Data records
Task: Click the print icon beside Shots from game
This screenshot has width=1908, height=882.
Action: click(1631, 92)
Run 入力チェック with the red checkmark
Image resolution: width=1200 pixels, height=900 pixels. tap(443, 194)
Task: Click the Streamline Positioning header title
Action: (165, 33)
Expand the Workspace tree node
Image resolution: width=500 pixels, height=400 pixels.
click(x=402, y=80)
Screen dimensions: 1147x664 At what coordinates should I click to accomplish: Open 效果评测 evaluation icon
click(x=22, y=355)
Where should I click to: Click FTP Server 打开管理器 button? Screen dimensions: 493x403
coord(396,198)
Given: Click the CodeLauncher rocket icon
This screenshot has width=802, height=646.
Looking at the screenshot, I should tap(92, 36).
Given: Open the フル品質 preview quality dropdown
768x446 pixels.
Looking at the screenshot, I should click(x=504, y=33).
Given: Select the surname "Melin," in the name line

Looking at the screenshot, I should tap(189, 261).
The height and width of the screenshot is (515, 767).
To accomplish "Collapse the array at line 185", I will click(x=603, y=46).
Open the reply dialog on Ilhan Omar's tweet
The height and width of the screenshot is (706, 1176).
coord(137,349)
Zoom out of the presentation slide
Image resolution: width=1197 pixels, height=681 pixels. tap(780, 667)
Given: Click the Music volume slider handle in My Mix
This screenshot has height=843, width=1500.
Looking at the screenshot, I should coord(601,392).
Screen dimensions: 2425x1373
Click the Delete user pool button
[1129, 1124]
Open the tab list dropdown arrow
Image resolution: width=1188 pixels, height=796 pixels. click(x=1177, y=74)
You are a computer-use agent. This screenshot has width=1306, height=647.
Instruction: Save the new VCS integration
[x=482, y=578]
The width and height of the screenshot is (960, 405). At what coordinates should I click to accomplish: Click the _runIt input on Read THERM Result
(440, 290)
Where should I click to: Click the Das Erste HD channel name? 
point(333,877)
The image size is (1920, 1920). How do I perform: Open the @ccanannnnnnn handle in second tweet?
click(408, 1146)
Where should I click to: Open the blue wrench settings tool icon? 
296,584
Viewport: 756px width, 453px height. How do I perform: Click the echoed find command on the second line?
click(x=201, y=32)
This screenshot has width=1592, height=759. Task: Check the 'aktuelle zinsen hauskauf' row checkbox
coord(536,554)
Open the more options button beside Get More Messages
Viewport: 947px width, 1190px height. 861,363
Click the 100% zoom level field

**WHAT THE TASK REQUIRES:** All entries are to be repeated exactly and completely.

**TASK ANSWER:**
Task: Click the print icon beside Shots from game
This screenshot has width=1908, height=882.
Action: click(1631, 92)
Run 入力チェック with the red checkmark
Image resolution: width=1200 pixels, height=900 pixels. tap(443, 194)
Task: Click the Streamline Positioning header title
Action: (165, 33)
Expand the Workspace tree node
Image resolution: width=500 pixels, height=400 pixels.
click(x=402, y=80)
Screen dimensions: 1147x664 At what coordinates should I click to accomplish: Open 效果评测 evaluation icon
click(x=22, y=355)
Where should I click to: Click FTP Server 打开管理器 button? Screen dimensions: 493x403
coord(396,198)
Given: Click the CodeLauncher rocket icon
This screenshot has width=802, height=646.
Looking at the screenshot, I should tap(92, 36).
Given: Open the フル品質 preview quality dropdown
768x446 pixels.
Looking at the screenshot, I should click(x=504, y=33).
Given: Select the surname "Melin," in the name line

Looking at the screenshot, I should tap(189, 261).
The height and width of the screenshot is (515, 767).
To accomplish "Collapse the array at line 185", I will click(x=603, y=46).
Open the reply dialog on Ilhan Omar's tweet
The height and width of the screenshot is (706, 1176).
coord(137,349)
Zoom out of the presentation slide
Image resolution: width=1197 pixels, height=681 pixels. tap(780, 667)
Given: Click the Music volume slider handle in My Mix
This screenshot has height=843, width=1500.
Looking at the screenshot, I should coord(601,392).
Screen dimensions: 2425x1373
Click the Delete user pool button
[1129, 1124]
Open the tab list dropdown arrow
Image resolution: width=1188 pixels, height=796 pixels. click(x=1177, y=74)
You are a computer-use agent. This screenshot has width=1306, height=647.
Instruction: Save the new VCS integration
[x=482, y=578]
The width and height of the screenshot is (960, 405). At what coordinates should I click to accomplish: Click the _runIt input on Read THERM Result
(440, 290)
Where should I click to: Click the Das Erste HD channel name? 
point(333,877)
The image size is (1920, 1920). How do I perform: Open the @ccanannnnnnn handle in second tweet?
click(408, 1146)
Where should I click to: Open the blue wrench settings tool icon? 
296,584
Viewport: 756px width, 453px height. How do I perform: Click the echoed find command on the second line?
click(x=201, y=32)
This screenshot has width=1592, height=759. Task: Check the 'aktuelle zinsen hauskauf' row checkbox
coord(536,554)
Open the more options button beside Get More Messages
Viewport: 947px width, 1190px height. 861,363
Click the 100% zoom level field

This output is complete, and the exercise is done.